Jazz Magazine n°671 - avril 2015
Un grand éclat de rire par Frédéric Goaty
“Un club de jazz, ce sont quatre types sur scène qui prennent plus de plaisir que les cinquante personnes du public. Ils jouent tous une chanson différente en même temps, à des tempos différents, dans une tonalité différente.
Ils appellent ça jazz… C’est du grand n’importe quoi !” Cette remarquable analyse du guitariste rock Noel Gallagher circule sur le Net depuis quelques semaines.
Faut-il en rire ou en pleurer ? Ça se discute.
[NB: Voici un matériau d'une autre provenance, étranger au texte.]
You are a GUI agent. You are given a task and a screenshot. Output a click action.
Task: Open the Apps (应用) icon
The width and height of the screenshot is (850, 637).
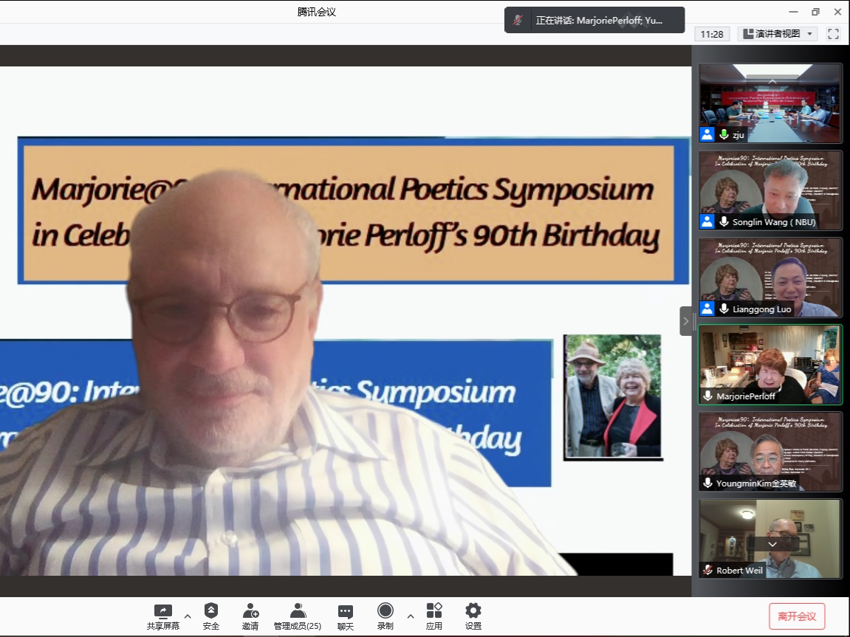(x=434, y=611)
Partagée sur sa page Facebook par un ami (un vrai), elle provoqua d’emblée la réaction d’un autre ami : “C’est qui ce trou du c… ?” Ainsi, Richard Dessabledolone [le nom a été changé] n’avait jamais entendu parler du grand frère de Liam Gallagher… Ce qui n’a pas manqué de surprendre, voire de choquer d’autres commentateurs.
Mais au nom de quoi faudrait-il que tout le monde sache qui est Rory, pardon, Noel Gallagher ? Il y a quelques années, j’avais osé raconter à Herbie Hancock cette vieille blague de musicien : “Quelle est la différence entre un musicien rock et un musicien jazz ? L’un joue trois accords devant mille personnes et l’autre mille accords devant trois personnes.” J’entends encore son grand éclat de rire, qui disait l’humour, la lucidité, l’autodérision, l’humilité, bref la force – j’ai failli écrire supériorité – des vrais musiciens, ceux qui jouent de la musique, pas à la musique. Comme disait Clark Terry : “Je suis trop vieux pour faire le mac, et trop jeune pour mourir, alors je vais juste continuer de jouer.”
Ce numéro est dédié à la mémoire de Valérie Crinière, militante humble, dévouée et rieuse de la cause du jazz.